### Directions
Find each line in the records below that contains the string "link", and copy those lines out. Case counts.

Lines of data:

-=-=-=-=-

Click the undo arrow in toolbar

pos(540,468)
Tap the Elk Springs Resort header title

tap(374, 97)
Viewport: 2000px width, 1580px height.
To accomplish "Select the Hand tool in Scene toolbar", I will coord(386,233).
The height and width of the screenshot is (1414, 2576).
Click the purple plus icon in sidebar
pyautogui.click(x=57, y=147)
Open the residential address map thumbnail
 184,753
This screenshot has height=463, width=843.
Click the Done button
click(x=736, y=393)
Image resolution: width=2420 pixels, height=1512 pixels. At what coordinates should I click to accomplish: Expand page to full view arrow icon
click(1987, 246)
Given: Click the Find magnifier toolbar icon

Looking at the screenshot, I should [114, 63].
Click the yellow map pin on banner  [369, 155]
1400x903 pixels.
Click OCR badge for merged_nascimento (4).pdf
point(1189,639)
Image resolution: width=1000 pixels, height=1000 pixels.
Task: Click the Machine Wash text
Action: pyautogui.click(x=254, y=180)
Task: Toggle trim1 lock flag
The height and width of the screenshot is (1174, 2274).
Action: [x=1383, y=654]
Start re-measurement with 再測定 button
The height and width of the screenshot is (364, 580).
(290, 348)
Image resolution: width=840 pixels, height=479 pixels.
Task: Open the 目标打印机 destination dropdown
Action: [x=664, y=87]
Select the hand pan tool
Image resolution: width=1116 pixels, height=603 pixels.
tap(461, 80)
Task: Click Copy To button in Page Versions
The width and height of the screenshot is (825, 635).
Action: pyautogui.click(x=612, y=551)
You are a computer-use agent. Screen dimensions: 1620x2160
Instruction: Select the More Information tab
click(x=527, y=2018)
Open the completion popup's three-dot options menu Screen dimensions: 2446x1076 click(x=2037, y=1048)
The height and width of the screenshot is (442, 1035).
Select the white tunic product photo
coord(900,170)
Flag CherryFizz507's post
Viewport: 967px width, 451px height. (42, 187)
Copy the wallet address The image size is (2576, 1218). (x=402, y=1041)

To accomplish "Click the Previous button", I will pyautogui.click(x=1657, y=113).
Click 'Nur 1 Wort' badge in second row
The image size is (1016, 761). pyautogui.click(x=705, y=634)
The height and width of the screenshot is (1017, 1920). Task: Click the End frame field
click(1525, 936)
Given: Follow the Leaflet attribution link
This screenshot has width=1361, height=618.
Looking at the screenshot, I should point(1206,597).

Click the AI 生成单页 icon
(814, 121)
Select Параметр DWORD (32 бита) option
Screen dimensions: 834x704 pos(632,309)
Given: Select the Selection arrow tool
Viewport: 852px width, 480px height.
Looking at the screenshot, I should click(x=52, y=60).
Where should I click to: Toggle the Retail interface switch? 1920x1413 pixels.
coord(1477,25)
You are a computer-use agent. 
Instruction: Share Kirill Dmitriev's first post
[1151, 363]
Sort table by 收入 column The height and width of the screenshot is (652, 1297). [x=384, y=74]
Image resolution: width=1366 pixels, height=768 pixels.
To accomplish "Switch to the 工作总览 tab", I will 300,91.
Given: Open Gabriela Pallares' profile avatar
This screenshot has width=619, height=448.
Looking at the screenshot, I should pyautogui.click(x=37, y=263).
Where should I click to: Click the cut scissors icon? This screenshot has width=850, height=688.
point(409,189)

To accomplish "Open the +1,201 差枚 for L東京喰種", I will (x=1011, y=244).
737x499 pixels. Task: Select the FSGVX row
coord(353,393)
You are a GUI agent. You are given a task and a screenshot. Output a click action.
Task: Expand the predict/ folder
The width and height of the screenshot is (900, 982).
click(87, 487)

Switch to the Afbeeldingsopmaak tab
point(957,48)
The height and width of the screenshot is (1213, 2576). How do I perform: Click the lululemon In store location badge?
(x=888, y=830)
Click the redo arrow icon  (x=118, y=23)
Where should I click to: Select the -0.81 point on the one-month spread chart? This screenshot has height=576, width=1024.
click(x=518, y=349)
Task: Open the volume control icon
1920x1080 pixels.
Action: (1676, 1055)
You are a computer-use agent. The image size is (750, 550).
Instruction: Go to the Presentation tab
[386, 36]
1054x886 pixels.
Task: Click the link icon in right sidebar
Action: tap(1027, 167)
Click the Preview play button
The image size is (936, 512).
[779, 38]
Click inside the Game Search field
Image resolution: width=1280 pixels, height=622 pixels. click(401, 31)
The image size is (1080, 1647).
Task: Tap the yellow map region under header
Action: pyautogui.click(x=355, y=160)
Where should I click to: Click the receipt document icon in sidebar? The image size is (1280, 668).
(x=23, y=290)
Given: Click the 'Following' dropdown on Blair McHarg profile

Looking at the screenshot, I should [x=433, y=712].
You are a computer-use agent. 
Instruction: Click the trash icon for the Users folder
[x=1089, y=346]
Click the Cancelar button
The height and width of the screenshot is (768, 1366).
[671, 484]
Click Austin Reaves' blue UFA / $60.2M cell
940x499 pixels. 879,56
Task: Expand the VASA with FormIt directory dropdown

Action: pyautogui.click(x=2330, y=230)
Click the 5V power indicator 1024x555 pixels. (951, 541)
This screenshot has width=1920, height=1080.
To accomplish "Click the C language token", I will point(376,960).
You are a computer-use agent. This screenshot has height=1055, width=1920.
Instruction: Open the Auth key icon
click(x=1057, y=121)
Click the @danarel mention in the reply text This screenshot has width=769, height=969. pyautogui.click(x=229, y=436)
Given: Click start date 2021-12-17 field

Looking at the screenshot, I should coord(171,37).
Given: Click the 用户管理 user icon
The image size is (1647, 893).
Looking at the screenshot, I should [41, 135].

-=-=-=-=-

### Result
Given: Follow the Leaflet attribution link
Task: Click the link icon in right sidebar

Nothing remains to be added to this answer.